The Pathfinder
The question of birth control is again bobbing about in the limelight and attracting more attention than ever. Its enemies are many, but of late the movement has obtained some new converts in the ranks of educators, clergymen and scientists.
The other day, in addressing a session of state health officials, Dr. Clarence Little, president of the University of Michigan, pleased for a “slowing down in the production of children to a point where the child can be guaranteed proper care and education.”
“To produce to the point where we cannot adequately care for them is un-Christian,” he asserted. “I am suggesting a revolutionary thing. Limitation is now a fact in many families. The need of limitation of the population was admitted by the immigration limit. In our slums “the children are worse off than in so-called barbarous foreign countries.” Dr. Little favors sterilization of criminals and insane. “Not long ago, 1,000 physicians meeting at New York adopted a resolution asking that more attention be given to birth control.
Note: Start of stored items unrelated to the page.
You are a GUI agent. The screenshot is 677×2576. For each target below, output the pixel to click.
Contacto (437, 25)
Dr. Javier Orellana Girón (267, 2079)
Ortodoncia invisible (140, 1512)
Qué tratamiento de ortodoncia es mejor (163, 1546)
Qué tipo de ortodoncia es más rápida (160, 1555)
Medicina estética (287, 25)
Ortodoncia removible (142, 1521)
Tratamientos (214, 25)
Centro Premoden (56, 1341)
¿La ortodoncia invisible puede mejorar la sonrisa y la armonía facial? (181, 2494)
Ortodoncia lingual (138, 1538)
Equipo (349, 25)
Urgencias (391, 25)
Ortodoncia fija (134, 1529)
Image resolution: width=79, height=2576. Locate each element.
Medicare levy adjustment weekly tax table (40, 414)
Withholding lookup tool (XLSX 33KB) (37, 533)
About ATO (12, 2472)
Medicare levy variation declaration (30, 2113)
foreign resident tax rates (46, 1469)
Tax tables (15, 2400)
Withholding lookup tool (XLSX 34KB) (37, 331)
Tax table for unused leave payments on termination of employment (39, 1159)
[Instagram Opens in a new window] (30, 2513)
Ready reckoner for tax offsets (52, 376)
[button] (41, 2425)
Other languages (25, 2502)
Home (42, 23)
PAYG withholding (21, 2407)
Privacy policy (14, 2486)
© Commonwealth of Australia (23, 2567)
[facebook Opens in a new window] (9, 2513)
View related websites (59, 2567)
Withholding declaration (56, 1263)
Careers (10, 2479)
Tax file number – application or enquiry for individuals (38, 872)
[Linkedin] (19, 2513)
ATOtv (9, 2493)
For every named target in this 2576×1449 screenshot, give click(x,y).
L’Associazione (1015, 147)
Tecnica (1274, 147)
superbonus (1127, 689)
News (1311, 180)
They see a relation between an uncontrollable birth rate and many national problems, including material mortality child labor, poverty, insanity and crime. President Coolidge was urged to form a Federal birth rate commission to investigate the subject. “Italy’s terrible infant mortality is directly traceable to too frequent child bearing and over-large families,” Prof. Edward East of Harvard told the Institute of Politics. “Why should man emulate the lobster in the matter of reproduction when God has given him brains?”
The Rev. Paul Dresser of Bath, Maine, ascribes social wrongs, crimes and a good share of poverty to indiscriminate procreation. “In the struggle for numbers,” he asserts, ”it has been overlooked that the worst evils civil and religious, are due to overproduction of the human kind.” He advocates scientific birth control. Though admitting likelihood of abuse of the practice, he insists that intelligent application of the majority would more than outweigh the other.
In the presence of Mrs. Coolidge at the dedication of a new home for unfortunate girls in Washington, Dr. J. Stanley Durkee, president of Howard University, urged that knowledge of birth control be communicated universally.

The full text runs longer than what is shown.